Continue the blog post on the upcoming Star Wars movies, starting right after its last sentence.

• Source:

^^^^^^^^^^^^^^^^

Links to prior Schwartzblogs

So, I don’t want to shock anyone, but there’s going to be more Star Wars movies.  And TV shows, and certainly video games and books and comics and all that jazz.  Now, I was as disappointed as anyone by the prequels, but I’m fairly optimistic about the prospects for a decent Star Wars movies.  It can be done.  By the time 2015 rolls around, there’s a good chance that I will have long stopped caring due to the deluge of news and rampant, uninformed speculation, but for now…how about some rampant, uninformed speculation?

Caution: Reading This Piece To The End May (Will) Result In Inability To Recall The Feel Of A Woman’s Touch

We know very little about the approach that will be taken to reviving this franchise, except that first on the agenda is episodes 7-9 (which is cause for some concern), so it could go any number of ways.  As a Star Wars fan, here’s a rundown of the mindset that I hope Kathleen Kennedy and those perverts at the Magic Kingdom are bringing to this, and the type of announcements that will give me pause in the build up that I’m already getting a bit sick of.

 

THE PEOPLE

George Lucas: He can be as involved or uninvolved as he wants at this point, and it won’t change my enthusiasm.  I don’t think I would want to be at this point were I in his shoes, after the astronomical amount of shit he took over the prequels.  But he’s not going to direct, so unless word gets out that he’s writing the scripts entirely by himself again, I’m not going to be too worried about the extent of his creative consultancy or whatever it ends up being called.

John Williams:  Dude’s old.  Get him working now.  Tie his granddaughter up and suspend her over a meat grinder if that’s what it takes to keep the guy composing new Star Wars theme music from now until he croaks.  That may sound a tad bit incredibly cruel to children and septuagenarian alike, but this is the only guy who, across all 6 films, never lost sight of what a Star Wars movie should be, and occasionally even made the prequels feel like one.

Sorry, Gina, but it’s for a good cause.

Directors:  It feels wrong, being even mildly knowledgeable about the craft of cinema, to downplay the importance of a director’s contribution, but if ever there was a case where a director didn’t matter, it’s this one.

That’s not to say they aren’t important, just that Star Wars, even more than other franchises, has a distinct and fairly rigid visual style that even a true auteur is not going to be able to stray too far outside.  For this reason, I don’t think we should actually hope for a Guillermo Del Toro or Darren Aronofsky or Alfonso Cuaron or even a Rian Johnson to jump on board.  I want to see what those guys produce on their own.  I want Star Wars in the hands of someone who is good with actors and can shoot a competent action scene. If they should have some experience producing or punching up scripts, all the better.

To that end, I love Tim Kelly’s suggestion of Drew Goddard, whose Cabin In The Woods was the best surprise of the year, and showcased an ability to simultaneously homage and deconstruct genre tropes while still being its own story with a consistent internal logic.  Star Wars is essentially a genre unto itself at this point, so a similar approach, lighter on the deconstruction but similarly faithful to the spirit, would be ideal.

Barring that, I’d be fine with Jon Favreau, Neil Blomkamp or even a Martin Campbell or James Mangold.  Hell, if his adaptation of The Stand should fall through, I’d be pretty happy with Ben Affleck taking on an episode, as he gets great performances from his actors, shoots straightforward, muscular action and has a geeky streak evidenced by his courting of various superhero projects and collaborations with Kevin Smith.  It would be a departure from the R-rated thrillers he’s made so far, but I think as a country we should have learned by now that we underestimate Ben Affleck’s ability to stretch himself at our own peril.

^^^^^^^^^^^^^^^^

• Data listing:

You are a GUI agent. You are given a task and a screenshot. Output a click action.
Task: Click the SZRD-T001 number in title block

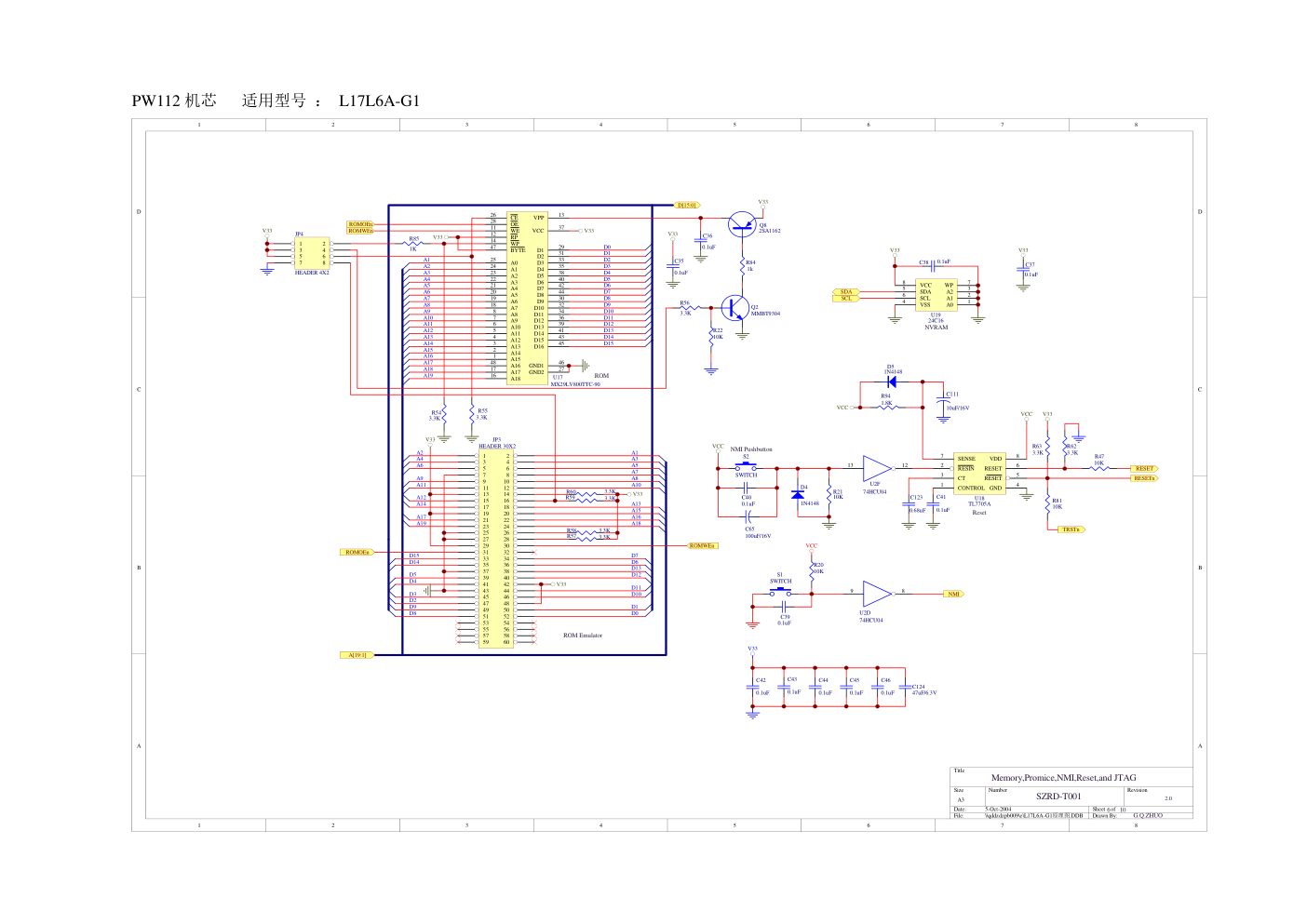point(1058,797)
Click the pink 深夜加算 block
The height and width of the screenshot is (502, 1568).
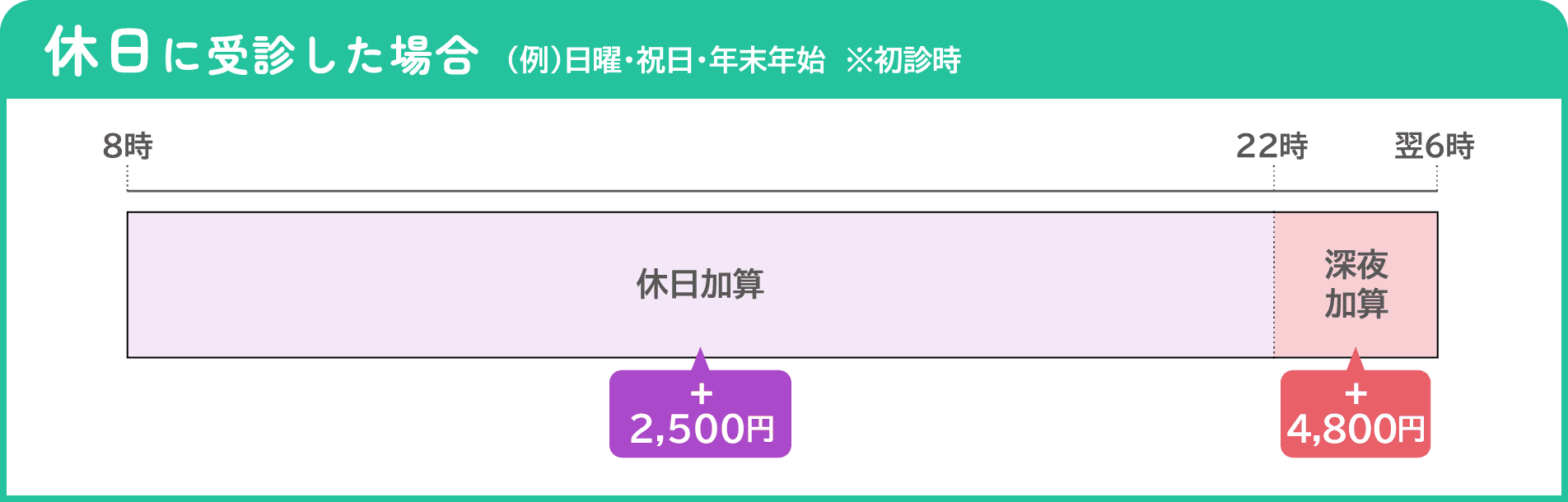pos(1356,285)
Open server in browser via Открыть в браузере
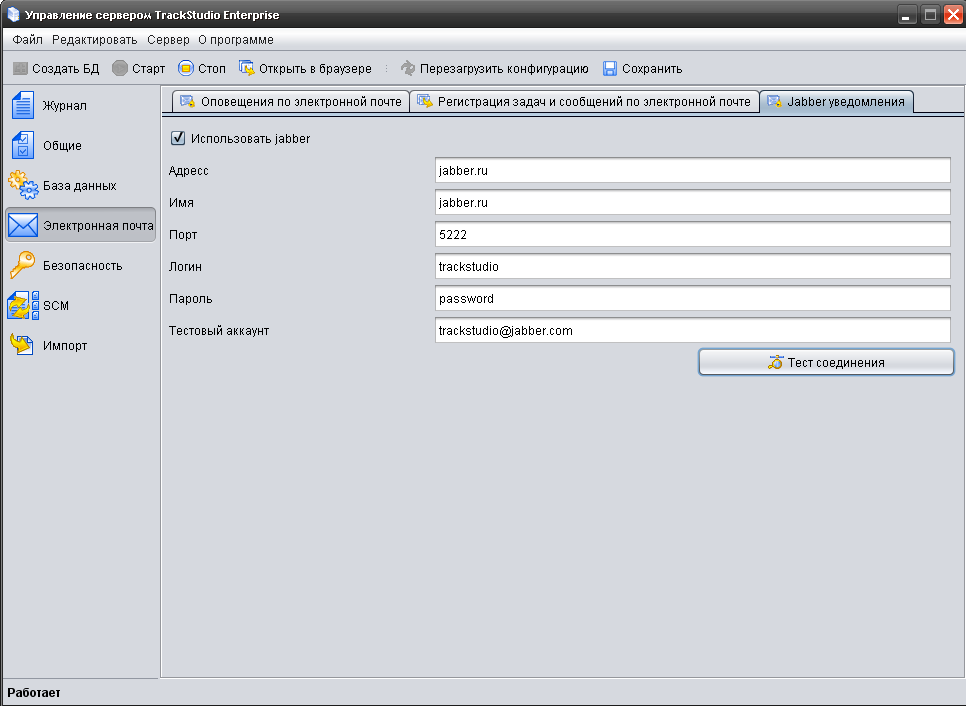This screenshot has width=966, height=706. click(x=247, y=69)
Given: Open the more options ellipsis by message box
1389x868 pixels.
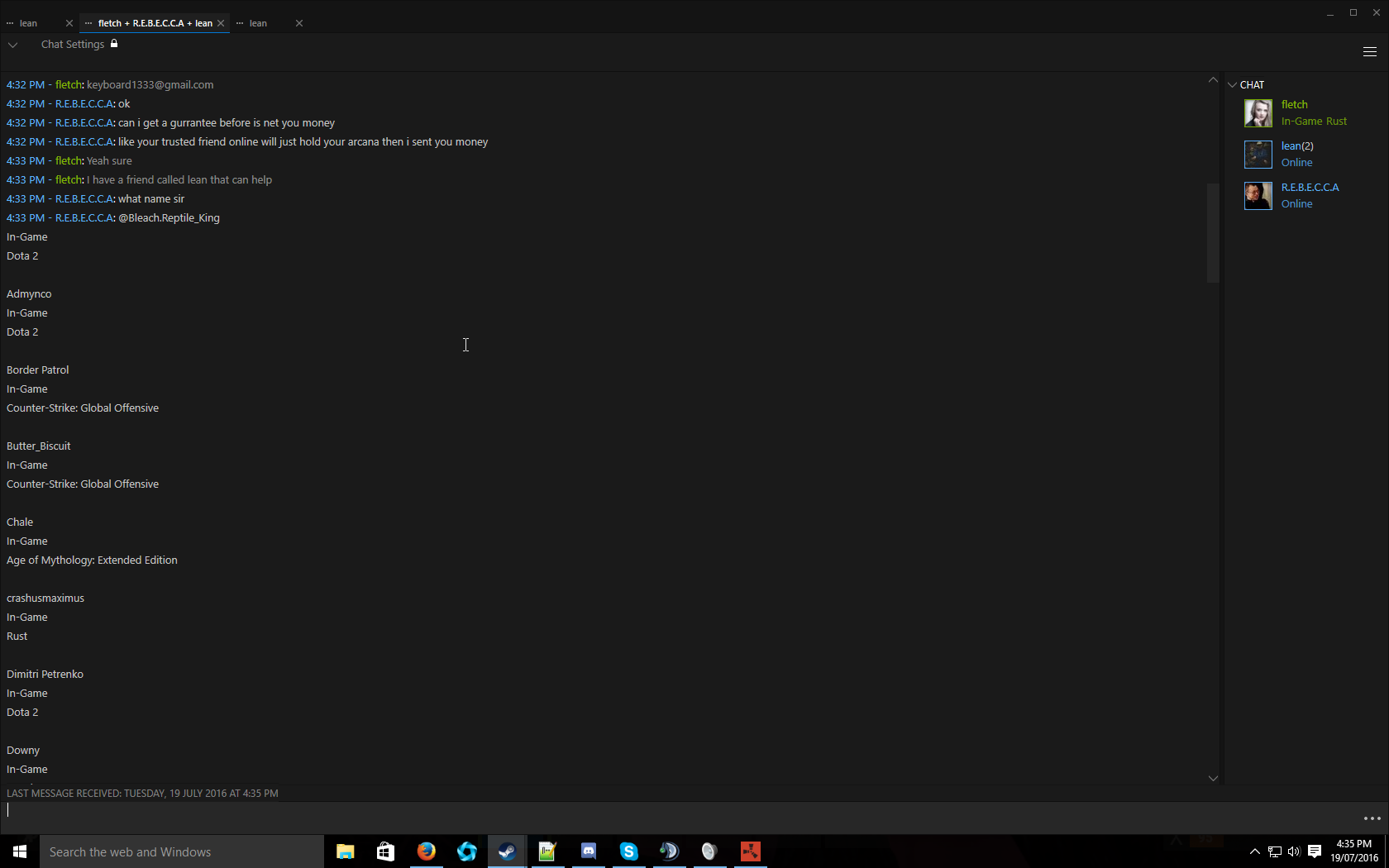Looking at the screenshot, I should click(x=1372, y=818).
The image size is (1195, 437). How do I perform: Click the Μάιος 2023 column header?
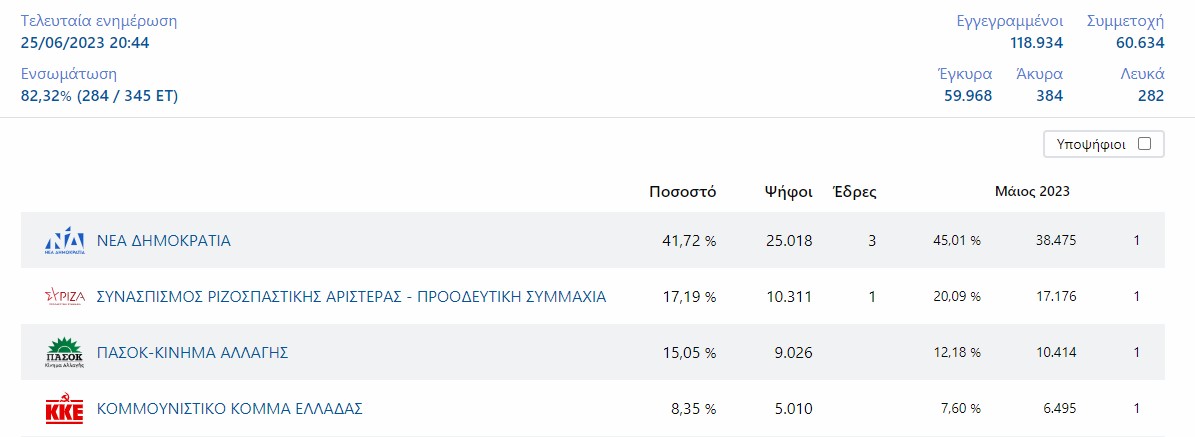point(1032,192)
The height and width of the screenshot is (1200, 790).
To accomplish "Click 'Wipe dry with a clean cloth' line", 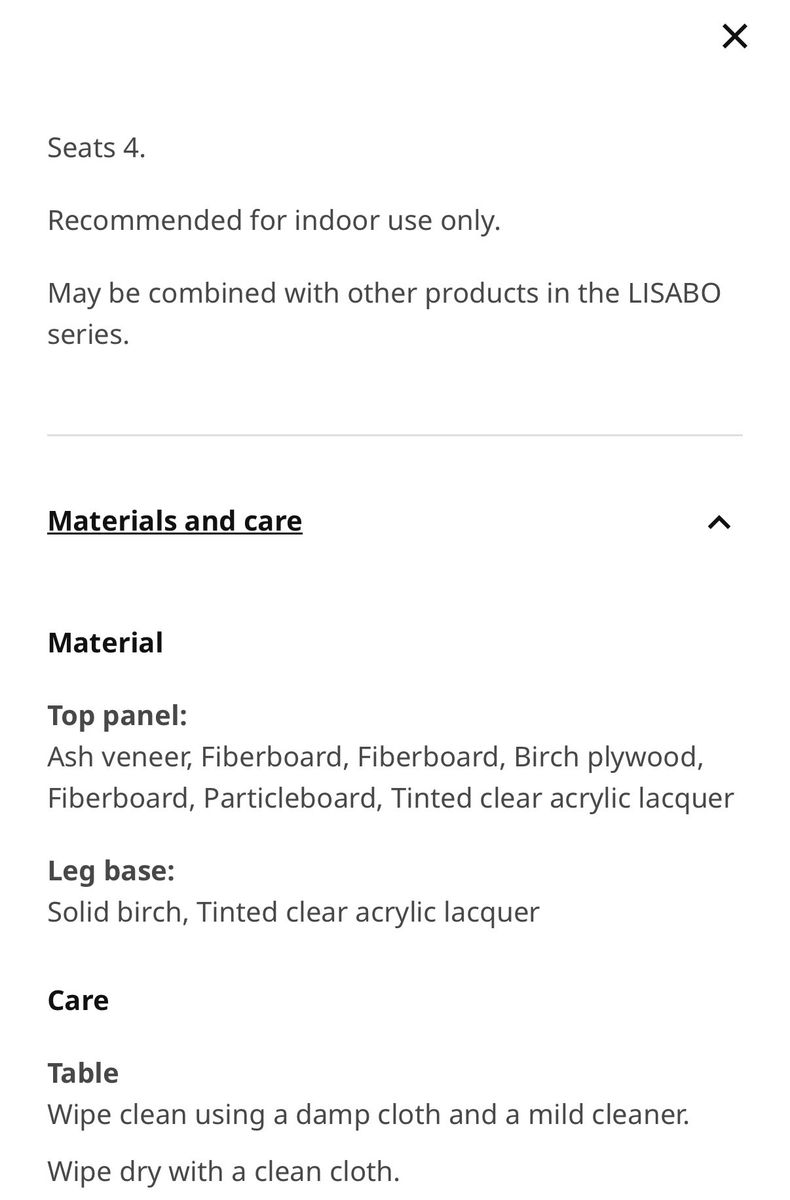I will coord(223,1170).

^^^^^^^^^^^^^^^^

• Answer for the task:
Seriously. Fucking Jennifer Lopez is widely regarded as the low point of my career. That means I win.

Writers:  [I learned while putting this together that Toy Story 2 scribe Michael Arndt has been picked to write the first movie.  This stuff mostly applies to any episode or TV show or whatever they end up making]

This is, I feel, and even more important area than the director.  This is where Goddard would double up, as he is a great hand at it and could potentially bring in some of Joss Whedon’s (who would himself be perfect for the job as I just described it if he weren’t busy godfathering the other humongous multimedia sci-fi adventure franchise in its big and small screen forays) Mutant Enemy writing stable to lend their hands.  ME’s defining characteristic, to my mind, is mixing comedy into fantasy/sci-fi without undermining the sense of real stakes.  The original trilogy might not be a laugh riot exactly, but that sensibility is exactly what the franchise needs after the frequently airless prequels.

I’m not worried about this, though, as the geeks are ascendant in the biz right now, and I’m sure every writer in Hollywood is clamoring for a chance to do Star Wars right this time.  My one big worry would be that there will end up being too many cooks, if the producers can’t resist letting everyone who has sold a script in the last 10 years take a crack.  My other would be that it ends up in the hands of Damon Lindelof, who is a worthy successor to George Lucas in that he comes up with great ideas, and created such a seminal property that it is difficult to reconcile such an impressive imagination with such a poor hand at the nuts n’ bolts of storytelling (that last season of Lost fails terribly at a lot more than justifying its own mythology, and then there’s Prometheus…).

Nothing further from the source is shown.